Although our study has yielded encouraging results, the limited size of our dataset may hinder the generalizability of our findings. Also, the majority of our images only have mild esophagitis. However, these esophagitis are less easily evaluated correctly by white light endoscopy and are those mainly encountered in daily practice66. Future studies should focus on expanding the patient population to encompass a broader range of individuals with varying characteristics and medical conditions. This will help to confirm the effectiveness of the SAVE algorithm in other demographic groups and clinical environments. In addition, conducting multi-center research could assist reduce any biases that may arise from the selection of partner hospitals. Increasing the size of the dataset will improve the reliability of the results and offer a more thorough assessment of the diagnostic capabilities of the SAVE algorithm in detecting mucosal breaches and early esophageal cancer. To address color shading issues caused by different CMOS gains and fields of view (FOV) in the capsule endoscope, calibration is required for each sensor to ensure consistent color representation. Despite these variations, the core method established in our study for generating SAVE images from WLI data remains consistent. Calibration standardizes the sensor output, allowing our algorithm to reliably produce NBI-like images across different imaging conditions.
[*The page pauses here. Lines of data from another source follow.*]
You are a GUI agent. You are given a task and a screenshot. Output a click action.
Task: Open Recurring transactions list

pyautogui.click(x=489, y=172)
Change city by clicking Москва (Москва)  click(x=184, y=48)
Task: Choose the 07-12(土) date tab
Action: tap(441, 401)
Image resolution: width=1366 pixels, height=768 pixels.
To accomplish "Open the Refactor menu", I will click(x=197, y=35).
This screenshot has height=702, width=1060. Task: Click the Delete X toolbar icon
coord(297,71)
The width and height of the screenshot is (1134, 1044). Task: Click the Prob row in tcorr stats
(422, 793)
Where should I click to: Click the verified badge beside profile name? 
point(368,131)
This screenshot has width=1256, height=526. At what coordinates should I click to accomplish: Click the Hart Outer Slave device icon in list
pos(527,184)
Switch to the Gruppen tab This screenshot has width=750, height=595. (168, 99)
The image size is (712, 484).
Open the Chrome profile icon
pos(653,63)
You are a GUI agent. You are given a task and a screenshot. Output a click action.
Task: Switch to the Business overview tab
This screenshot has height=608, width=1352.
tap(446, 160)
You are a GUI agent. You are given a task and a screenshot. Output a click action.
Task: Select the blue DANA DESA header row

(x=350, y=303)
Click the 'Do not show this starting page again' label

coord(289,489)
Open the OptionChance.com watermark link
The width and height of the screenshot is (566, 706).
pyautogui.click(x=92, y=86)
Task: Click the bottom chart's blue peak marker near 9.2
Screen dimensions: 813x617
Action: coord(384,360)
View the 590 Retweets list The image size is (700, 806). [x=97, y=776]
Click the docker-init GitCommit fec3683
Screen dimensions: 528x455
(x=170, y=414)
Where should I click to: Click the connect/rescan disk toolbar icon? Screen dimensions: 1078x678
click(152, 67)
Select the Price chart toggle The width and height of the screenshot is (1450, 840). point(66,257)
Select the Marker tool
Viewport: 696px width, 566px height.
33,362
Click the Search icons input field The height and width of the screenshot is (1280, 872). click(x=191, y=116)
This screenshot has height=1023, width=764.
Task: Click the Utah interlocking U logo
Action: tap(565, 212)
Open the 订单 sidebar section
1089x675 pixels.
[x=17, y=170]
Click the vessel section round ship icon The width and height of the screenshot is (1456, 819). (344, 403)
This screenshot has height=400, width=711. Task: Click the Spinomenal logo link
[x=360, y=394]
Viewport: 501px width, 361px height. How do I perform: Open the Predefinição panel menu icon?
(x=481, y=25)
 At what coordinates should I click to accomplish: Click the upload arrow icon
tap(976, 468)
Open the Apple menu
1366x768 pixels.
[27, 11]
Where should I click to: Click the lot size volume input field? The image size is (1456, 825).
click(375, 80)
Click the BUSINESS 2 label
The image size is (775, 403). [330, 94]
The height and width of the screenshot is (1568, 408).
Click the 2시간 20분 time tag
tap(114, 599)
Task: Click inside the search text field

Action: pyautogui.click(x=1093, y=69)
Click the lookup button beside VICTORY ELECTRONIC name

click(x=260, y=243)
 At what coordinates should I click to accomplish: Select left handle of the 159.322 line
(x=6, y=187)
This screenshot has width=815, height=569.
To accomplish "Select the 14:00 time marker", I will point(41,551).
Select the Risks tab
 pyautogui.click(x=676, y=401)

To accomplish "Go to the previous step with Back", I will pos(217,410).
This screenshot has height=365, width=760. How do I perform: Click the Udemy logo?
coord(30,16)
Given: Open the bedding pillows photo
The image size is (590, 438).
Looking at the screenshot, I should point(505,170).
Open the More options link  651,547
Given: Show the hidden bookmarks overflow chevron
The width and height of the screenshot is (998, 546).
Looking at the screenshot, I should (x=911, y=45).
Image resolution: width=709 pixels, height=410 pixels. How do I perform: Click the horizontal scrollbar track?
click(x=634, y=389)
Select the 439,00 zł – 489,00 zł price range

The current study demonstrated that a novel SAVE algorithm can generate images in the MACE system with close quality to the NBI images from the inbuilt filer in the conventional Olympus endoscopy system. In conventional endoscopy, visual enhancing filters are available to generate NBI images. In the MACE system, the application of visual enhancing filters is difficult due to MACE’s small size. Nevertheless, MACE bears the advantages of non-invasiveness and convenience. Prior reports has shown that CAD algorithms have better results with NBI images than WLI images13,60. Therefore, adding visual enhancing technology to MACE is possible through post-processing. In this study, a novel visual enhancing SAVE algorithm was developed to convert the WLI images obtained from the MACE camera into visually enhanced images (see Supplement 1 Sect. 3 for MACE WLI images and enhanced SAVE images using the proposed algorithm). Our results showed the SAVE-generated images was closely similar to the NBI from an Olympus endoscopy. This SAVE technology can also be applied in conventional endoscopy to optimize the lighting spectrum and generate an enhanced SAVE image without a filter.

Conclusion

In conclusion, a WLI image acquired by MACE was converted into visually enhanced SAVE images through a VIS-HSI conversion algorithm. SSIM was 91% between the WLI MACE pictures and the enhanced SAVE images, while the entropy difference between the two sets of images was just 0.47%. This novel technique can be used to convert the WLI images from MACE to visually enhanced SAVE images with close similarity to the NBI from the Olympus endoscopy system. Future application of this novel technology in GERD patients and early detection of EC is expected.